Для того чтобы стать тушинцем, мало жить в Тушине. Его надо еще и полюбить, а для подавляющего большинства это практически невыполнимая задача: Тушино фантастически некрасивый район. Первое, чего хочется вошедшему в Тушино, – это поскорее выйти из него. В этом есть прелесть и загадочное очарование Тушина.
Привелось мне тут беседовать с одним молодым, неопрятным тушинцем, торгующим печатной продукцией в переходе у метро.
– Скажи, дружище, – познавательно обратился я к нему, – и охота тебе здесь целый день стоять?
– Я читать люблю, – лениво погружая указательный палец себе в ноздрю по вторую фалангу, объяснил юноша.
– А что именно читать? – продолжил я расспросы.
– «Новый мир», – стыдливо признался он.
– Так, по-моему, «Новый мир» не издается давно, – удивился я.
– Ждем-с, – флегматично пожал плечами молодой тушинец и поменял ноздрю.
Тушинец – это человек мечты. Просто таковы бытовые обстоятельства.
Так что при общении с оседлым тушинцем постоянно возникает навязчивое ощущение, что он знает что-то главное, но не говорит. Наверное, ответ на эту инфернальную загадку следует искать в словах пожилого тушинца, недавно встреченного мною на остановке двадцать восьмого трамвая. На вопрос приятеля: «Как дела?» – он ответил: «Теперь может быть только лучше».

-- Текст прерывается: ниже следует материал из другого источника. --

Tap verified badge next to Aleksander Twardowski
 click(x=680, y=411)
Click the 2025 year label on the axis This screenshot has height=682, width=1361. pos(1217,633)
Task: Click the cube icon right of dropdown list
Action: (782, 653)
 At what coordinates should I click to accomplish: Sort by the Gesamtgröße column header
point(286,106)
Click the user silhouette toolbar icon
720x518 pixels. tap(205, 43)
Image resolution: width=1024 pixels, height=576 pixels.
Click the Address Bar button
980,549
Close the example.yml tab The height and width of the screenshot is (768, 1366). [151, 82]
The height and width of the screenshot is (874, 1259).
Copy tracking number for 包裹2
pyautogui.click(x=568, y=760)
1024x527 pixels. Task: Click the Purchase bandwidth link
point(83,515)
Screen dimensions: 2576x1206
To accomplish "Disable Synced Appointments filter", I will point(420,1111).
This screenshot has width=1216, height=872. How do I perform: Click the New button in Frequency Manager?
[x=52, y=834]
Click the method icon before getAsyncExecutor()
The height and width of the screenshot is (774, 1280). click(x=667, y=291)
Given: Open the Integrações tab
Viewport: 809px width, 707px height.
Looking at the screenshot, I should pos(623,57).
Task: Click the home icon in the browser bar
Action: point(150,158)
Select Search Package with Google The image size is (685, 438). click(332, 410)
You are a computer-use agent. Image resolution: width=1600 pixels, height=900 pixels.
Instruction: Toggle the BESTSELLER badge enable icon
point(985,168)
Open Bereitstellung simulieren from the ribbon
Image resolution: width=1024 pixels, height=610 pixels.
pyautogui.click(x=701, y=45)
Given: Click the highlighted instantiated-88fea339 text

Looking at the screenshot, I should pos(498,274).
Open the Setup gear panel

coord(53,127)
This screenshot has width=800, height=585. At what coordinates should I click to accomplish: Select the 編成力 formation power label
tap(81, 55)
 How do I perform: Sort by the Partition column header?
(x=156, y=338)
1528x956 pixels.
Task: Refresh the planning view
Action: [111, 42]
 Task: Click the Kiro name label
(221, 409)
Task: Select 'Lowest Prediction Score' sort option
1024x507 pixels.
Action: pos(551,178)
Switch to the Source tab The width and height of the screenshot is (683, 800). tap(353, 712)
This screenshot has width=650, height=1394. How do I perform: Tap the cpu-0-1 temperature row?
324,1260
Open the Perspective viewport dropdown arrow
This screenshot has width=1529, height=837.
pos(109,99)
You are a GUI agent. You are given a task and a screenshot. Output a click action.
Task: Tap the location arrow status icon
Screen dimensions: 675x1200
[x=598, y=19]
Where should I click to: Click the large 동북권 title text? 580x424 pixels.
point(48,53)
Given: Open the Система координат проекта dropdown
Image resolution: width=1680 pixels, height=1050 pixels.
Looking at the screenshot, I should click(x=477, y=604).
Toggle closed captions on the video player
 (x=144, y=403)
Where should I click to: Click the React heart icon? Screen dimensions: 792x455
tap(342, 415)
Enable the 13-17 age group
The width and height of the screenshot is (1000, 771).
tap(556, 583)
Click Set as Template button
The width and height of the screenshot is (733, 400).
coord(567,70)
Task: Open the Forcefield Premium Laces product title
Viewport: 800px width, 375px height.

Это явление я бы охарактеризовал как платформенный оптимизм или тушинский синдром. Всплески вышеупомянутого то и дело тревожат мутную гладь общественной и культурной жизни отечества. Архитектурный комплекс на Поклонной горе, парад по случаю восемьсотпятидесятилетия Москвы и реклама торговой марки Валентина Юдашкина – это только частные проявления синдрома. Но сердце его бьется где-то в районе Комсомолки на пруду у «моржовки».
Помню, я как-то поймал десятилетнего тушинца, который при помощи стамески пытался отковырять фирменную эмблему от моего автомобиля. Нарвал уши ему и поинтересовался:
– Кем же ты, пострел, хочешь быть?
– Телефонистом, – отрапортовал он.
– Как же так, малыш? – изумился я. – А банкиром не хочешь разве?
– А какая у них профессиональная болезнь? – ответил он мне вопросом на вопрос.
– Ну… – замялся я, походя изумляясь логике непоседы. – Болезнь неудачная.
– А у телефониста максимум – геморрой! – пояснил изощренный бутуз и добавил: – Папа говорит: всех денег не заработаешь. Дома биде – точно к беде!
– А что, у нас батяня киллер? – еще больше озадачился я.
– Безработный, – жалостливо всхлипнул сорванец и убежал, оставив у меня в руке воротник от своей болоньевой куртки морковного цвета.
Личность, инфицированная вирусом тушинского синдрома, мутирует за считаные дни и становится полностью автономной. В условиях ядерной зимы, помимо тараканов и крыс, комфортно себя будут чувствовать только тушинцы. К слову, и я в их числе.
Как это ни странно, оказалось, что я люблю Тушино. Мне милы его неприхотливые пейзажи, словно скопированные с полотен Дейнеки, мне сродни его непринужденная созерцательность, близкая духу Платонова.
Тушино в книге города – эпилог. Дальше ничего нет. Оно просто создано для погружения в транс и последующих путешествий по окраинам сознания. Поглядел в окно на придорожный рекламный щит, где черным по серому написано: «Продаются квартиры в Тушино», плюнул на ладошки и улетел. Тибет – он и есть Тибет.
О свободе выбора
Волею моей кареокой голубки Оксаны, лупанувшей мою машину о бордюрный камень, я был выброшен на двухнедельный срок из кожаного салона БМВ в самую гущу столичной обыденности. Я покатался в метро, на трамвае и маршрутном такси, насытил слух городскими шумами, пристально вгляделся в осоловелые лица соотечественников. И в принципе остался всем доволен, кроме двух плакатов: на одном пестрели глумливые предвыборные лозунги типа «Голосуйте за “Единую Россию”», на другом было размытое изображение лыбящегося подонка с телефонной трубкой и надпись: «Информаторов не выдаем». О последнем и говорить не хочется. Если бы я был Япончиком (Царствие ему Небесное), я бы обязательно послал по указанному адресу доверенное лицо с паяльником. О первом рассуждать интереснее, поскольку и в моей жизни имеется случайный политический опыт.
Году этак в девяносто четвертом я баллотировался в Государственную думу от партии зеленых. Не то чтобы я любил до одури мишку панду, но не мог отказать закадычному другу Николаю Гастелло, в то время промышлявшему политическим пиаром, да и в деньгах нуждался.